Evaluation Scripts

This directory contains scripts for deploying and evaluating NeMo models, as well as preparing datasets required for model evaluation. Here, we focus only on the GPQA main, GPQA diamond, and MMLU benchmarks. We will use the datasets hosted on HuggingFace and prepare them using the prepare_dataset.py script in the folder. Once the dataset is prepared, we will deploy our trained LoRA checkpoint using the deploy_and_get_responses.py script. This script will generate responses for the selected benchmark.

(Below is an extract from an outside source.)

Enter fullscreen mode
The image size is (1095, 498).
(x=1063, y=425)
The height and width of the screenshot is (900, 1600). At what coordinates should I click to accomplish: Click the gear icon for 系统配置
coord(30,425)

Once we have the model responses, we can use the evaluate_responses.py script, which compares the ground truth response and extracts the model response.

Prerequisites

Hardware Requirement: At least 1 GPU is required to run the Llama 8B model. Ensure that your system meets the necessary specifications for GPU usage.
Environment Details: This playbook has been tested on: nvcr.io/nvidia/nemo:25.04. It is expected to work similarly on other environments. Launch the NeMo Framework container as follows:

docker run -it -p 8080:8080 --rm --gpus '"device=0"' --ipc=host --network host -v $(pwd):/workspace nvcr.io/nvidia/nemo:25.04

Scripts Overview

1. `prepare_dataset.py`

Purpose: This script is used to prepare a dataset for model evaluation. It accesses one or all of the datasets based on the argument chosen by the user and downloads the benchmark dataset from HuggingFace. The script rearranges the dataset to depict the question, choices, and the correct answer as one of the multiple-choice options ('A', 'B', 'C', 'D').

How to Run:

python prepare_dataset.py --datasets [mmlu, gpqa, gpqa_diamond, all]

Arguments:

--datasets: Specify which datasets to process. Options are mmlu, gpqa, gpqa_diamond, or all (default).

Step-by-Step:

Load the Dataset: The script loads the dataset that you want to prepare.
Process the Dataset: It processes the dataset to ensure it is in the correct format.
Save the Dataset: The script saves the processed dataset as jsonl for later use.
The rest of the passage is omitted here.